Backyard poultry and goats provide eggs and dairy (and perhaps meat) for some, but what about the staple foods? Wheat, oats, millet, and other grains are actually much easier to grow than most fruits and vegetables, yet we tend to leave those foods to large farms and buy our flour and cornmeal at the grocery store. There is a bit of specialized knowledge needed to grow grains, but there are a couple myths that have turned people off from the idea.
The first is is that you need acres and acres to produce even a few pounds of flour. The truth is that 1,000 square feet – the size of an average backyard – is enough space to grow a bushel of wheat. A bushel of wheat equals 60 pounds of grain, which is enough to bake 90 loaves of bread. Even devoting a row in your vegetable garden to a grain will yield enough to make it worthwhile.
The second myth is that you need special equipment to harvest grains and turn them into something you want to eat. Not so. Traditionally grains are harvested with a scythe, but you can also cut the stalks down with pair of pruning shears or a hedge trimmer.
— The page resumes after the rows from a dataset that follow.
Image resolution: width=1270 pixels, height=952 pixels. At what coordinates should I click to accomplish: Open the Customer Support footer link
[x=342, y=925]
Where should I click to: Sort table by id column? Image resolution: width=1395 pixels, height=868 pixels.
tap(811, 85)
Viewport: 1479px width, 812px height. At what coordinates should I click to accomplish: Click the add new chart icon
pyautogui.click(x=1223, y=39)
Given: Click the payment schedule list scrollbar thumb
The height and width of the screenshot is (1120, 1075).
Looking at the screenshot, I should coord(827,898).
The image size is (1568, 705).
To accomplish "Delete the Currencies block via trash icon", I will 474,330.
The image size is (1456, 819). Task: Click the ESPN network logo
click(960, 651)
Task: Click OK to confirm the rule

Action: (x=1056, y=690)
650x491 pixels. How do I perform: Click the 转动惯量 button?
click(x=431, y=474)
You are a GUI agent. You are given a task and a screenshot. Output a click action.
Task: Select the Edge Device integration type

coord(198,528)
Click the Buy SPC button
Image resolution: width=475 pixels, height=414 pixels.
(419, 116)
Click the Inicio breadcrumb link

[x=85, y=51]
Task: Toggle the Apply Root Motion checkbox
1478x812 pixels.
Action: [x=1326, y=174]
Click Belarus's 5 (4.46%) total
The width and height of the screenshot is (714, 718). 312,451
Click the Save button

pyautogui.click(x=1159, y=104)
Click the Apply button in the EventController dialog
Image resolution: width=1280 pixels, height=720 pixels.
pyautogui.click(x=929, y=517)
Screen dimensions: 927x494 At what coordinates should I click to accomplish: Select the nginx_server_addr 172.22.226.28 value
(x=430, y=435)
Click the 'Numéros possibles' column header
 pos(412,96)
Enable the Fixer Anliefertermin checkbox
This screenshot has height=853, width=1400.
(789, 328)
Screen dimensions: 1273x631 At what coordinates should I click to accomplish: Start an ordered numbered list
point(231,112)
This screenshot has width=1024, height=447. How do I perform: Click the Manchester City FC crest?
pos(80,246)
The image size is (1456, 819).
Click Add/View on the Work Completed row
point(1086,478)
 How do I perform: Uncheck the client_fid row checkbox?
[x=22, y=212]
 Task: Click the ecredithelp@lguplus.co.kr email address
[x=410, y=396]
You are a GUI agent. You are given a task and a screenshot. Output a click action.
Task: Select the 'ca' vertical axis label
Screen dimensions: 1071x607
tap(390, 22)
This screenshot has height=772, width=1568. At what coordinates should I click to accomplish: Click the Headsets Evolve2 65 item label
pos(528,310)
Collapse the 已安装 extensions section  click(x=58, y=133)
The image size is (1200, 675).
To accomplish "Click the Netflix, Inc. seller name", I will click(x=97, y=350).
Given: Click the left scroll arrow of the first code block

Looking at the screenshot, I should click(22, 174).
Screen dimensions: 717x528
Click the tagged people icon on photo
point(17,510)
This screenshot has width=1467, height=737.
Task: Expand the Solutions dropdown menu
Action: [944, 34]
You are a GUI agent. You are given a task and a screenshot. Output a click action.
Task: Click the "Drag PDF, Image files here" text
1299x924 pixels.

Threshing – removing the grain from the seedheads – is as simple as beating the stalks with a stick. Winnowing – removing the chaff (the papery covering around the grain) – is easily accomplished with a small household fan. A good quality blender passes as a mill for turning grains into flour.
Start a Grain Patch
Grains are divided between those that like to grow in warm weather and those that prefer cool temperatures. The majority fall in the latter group, which includes oats, rye, spelt, and most types of wheat. These are typically planted in early fall and are harvested in late spring the following year. (They overwinter under the snow in cold climates.) Buckwheat, millet, and certain wheat varieties need hot weather to mature and are planted in spring. Some feed stores sell grain seed suitable for kitchen use, but it’s often easier to find it online. We recommend Johnny’s Selected Seeds, Sustainable Seed Company, and Peaceful Valley Farm Supply.
All grains need a sunny location. Till up the area to be planted to a depth of at least 6 inches. Most grains have low fertility requirements, but if the soil is extremely poor, spread a couple inches of compost over the surface and till it in before planting. In order to distribute the grain seed evenly over the surface of the soil, it’s best to use a seed spreader to sow the seed, rather than try to distribute it by hand. Follow the instructions on the package for the appropriate seeding rate – this will usually be given in pounds per 1,000 square feet.
After spreading the seed, lightly rake the area with a hard metal rake to mix it into the surface layer of soil. Spread a thin layer of straw over the soil to deter birds from feasting on the seed and to conserve soil moisture. Soak the area with a sprinkler to encourage germination and continue to keep the area moist (but not soggy) until the seedlings have emerged. When planting in the fall, cool weather may preclude the need for additional irrigation. Spring plantings will need about an inch of water per week. If in doubt, water whenever the top inch of soil is dry.
Harvesting and Processing
Some warm-season grains mature in as little as 30 days after germination, while grains that are overwintered may need up to nine months before they are ready to harvest. Here are the basic steps to bring your crop from the field to the pantry.
Harvest the grains when the stalks are just beginning to go from green to brown, using a scythe or other tool. Cut them just above the ground.
Tie the stalks into bunches with twine and let them dry for about two weeks in a location that is protected from rain. They may be left to dry on the floor or hung from the ceiling of a barn or porch. You’ll know the grain is sufficiently dry if it’s hard and crunchy when you bite into it.
Spread a tarp or sheet over the floor,and beat the stalks with a wooden dowel to release the grain from the seedheads. (This is called threshing.)
Collect the grain in a large bowl or bucket. Set up a fan at a medium speed (strong enough to blow away the chaff, but not so strong to blow away the grain. This isn’t terribly difficult since the chaff – the papery covering around the grain – is much lighter than the grain.) Drop handfuls of the grain into a second container, allowing the breeze to blow off the chaff as they fall. (This is called winnowing.)
Store the cleaned grain in glass jars in a cool dark place.
One extra step is required before some grains can be milled, which is to remove the hull. Rice, buckwheat, and oats are examples of grains with a hard outer hull. One method, which is a bit tedious for large quantities, is to run the grain lightly through a blender to crack the hulls and separate them from the grain. You can then sift the hulls out with your fingers or find the right size metal mesh that allows the grain to fall through, but removes the hulls. Fortunately, most grain mills are capable of removing the hulls and some even come with a special attachment for the purpose.